Der Rabbiner erinnerte an die Bedeutung des „Schma Jisrael“ für Jüdinnen und Juden: Das „Höre Israel, der HERR unser Gott, der HERR allein“ sei zentraler Bestandteil des täglichen Gebets. Dabei handele es sich im hebräischen Urtext um einen Satz ohne Verb. Je nach dem, wo das fehlende „ist“ eingesetzt werde, lasse sich der Satz unterschiedlich deuten. Lengyel gab einen Einblick in die jahrhundertealten Diskussionen der jüdischen Gelehrten.
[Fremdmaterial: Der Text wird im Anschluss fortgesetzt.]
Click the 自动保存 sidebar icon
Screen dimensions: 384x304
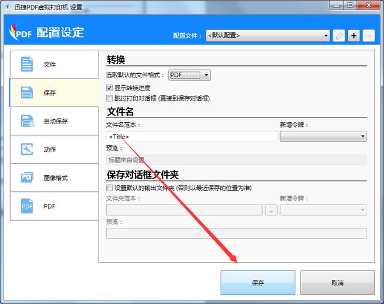pos(28,121)
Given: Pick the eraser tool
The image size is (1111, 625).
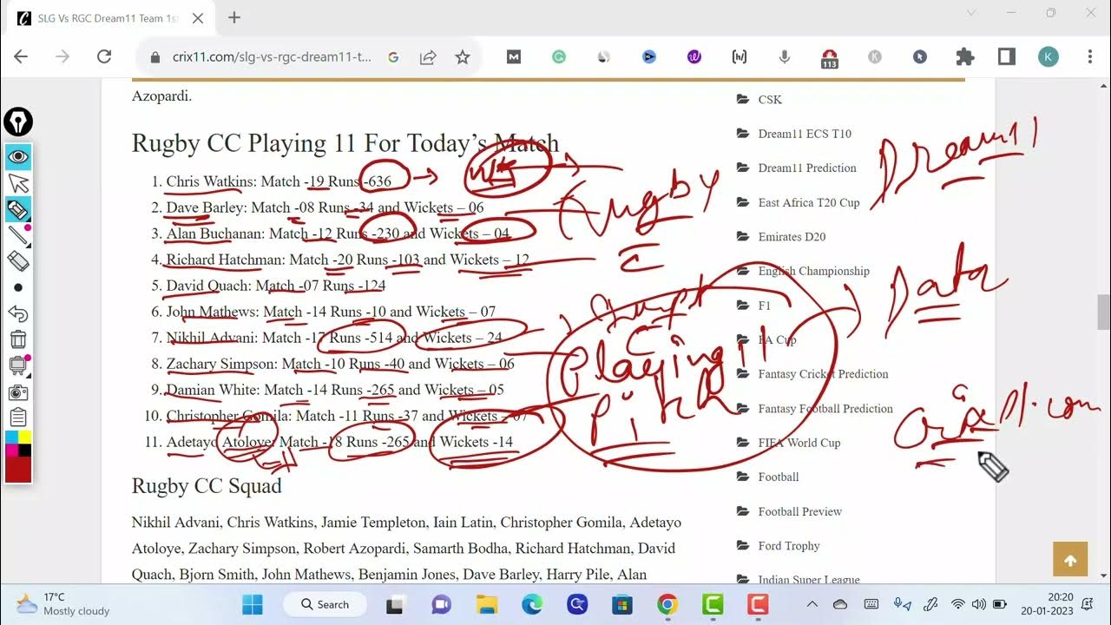Looking at the screenshot, I should click(x=18, y=261).
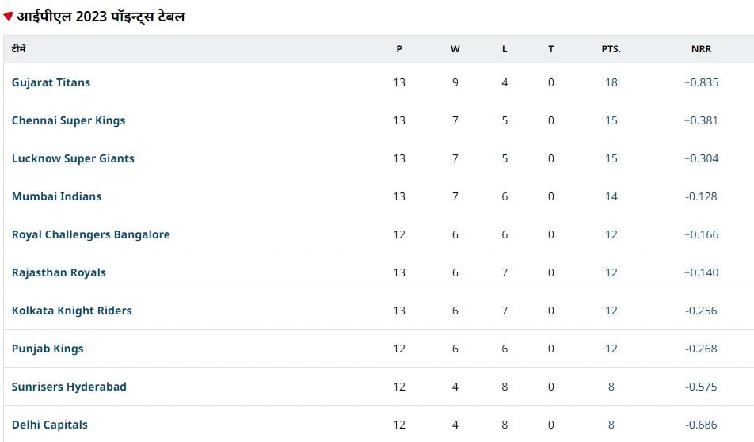The height and width of the screenshot is (442, 754).
Task: Open Sunrisers Hyderabad team page
Action: pyautogui.click(x=69, y=387)
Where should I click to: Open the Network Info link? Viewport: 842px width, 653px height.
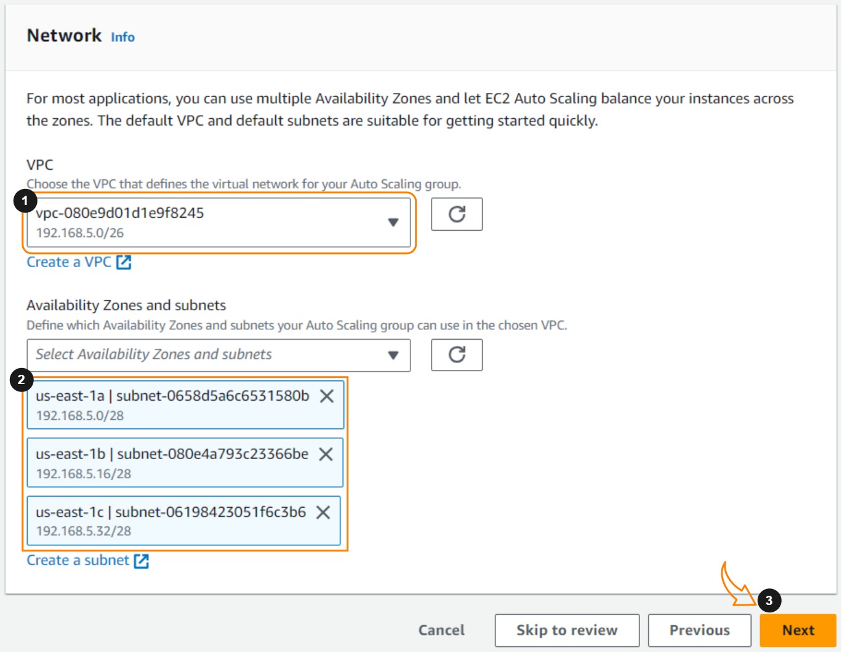tap(122, 38)
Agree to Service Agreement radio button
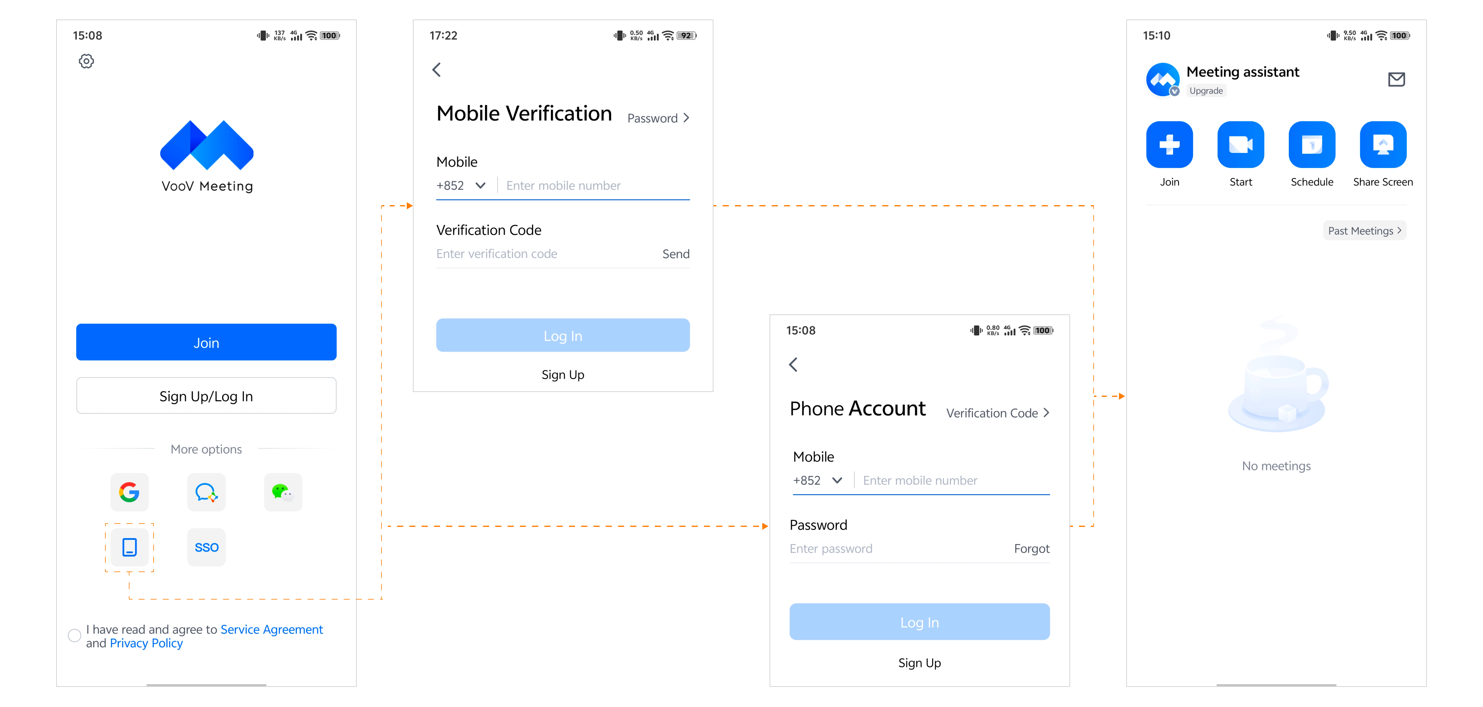The image size is (1483, 707). click(x=74, y=635)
Einer Deutung zufolge beziehe sich der erste Teil des Satzes auf die Vergangenheit und den Gott  Israels. Der zweite Teil weise dagegen in die Zukunft und bekenne den Gott Israels als Gott aller Völker.

Auch wenn Gott einzig sei, nenne die Bibel 13 unterschiedliche Eigenschaften Gottes. Für das Vorkommen zweier Gottesbezeichnungen gebe es die Erklärung: Von „Elohim“ sei die Rede, wenn Gott richtet, von „Adonai“ hingegen dann, wenn er sich erbarmt. Allerdings sei der Monotheismus „ein stets gefährdeter Besitz“.

Der Rabbiner erinnerte an die Bedeutung des „Schma“ in den Leidenserfahrungen des jüdischen Volkes: „Israel hat die Thora auch unter dem drückenden Joch nie verloren.“ Das Gebot, Gott zu lieben, gelte selbst dann, wenn Gott das Leben nimmt.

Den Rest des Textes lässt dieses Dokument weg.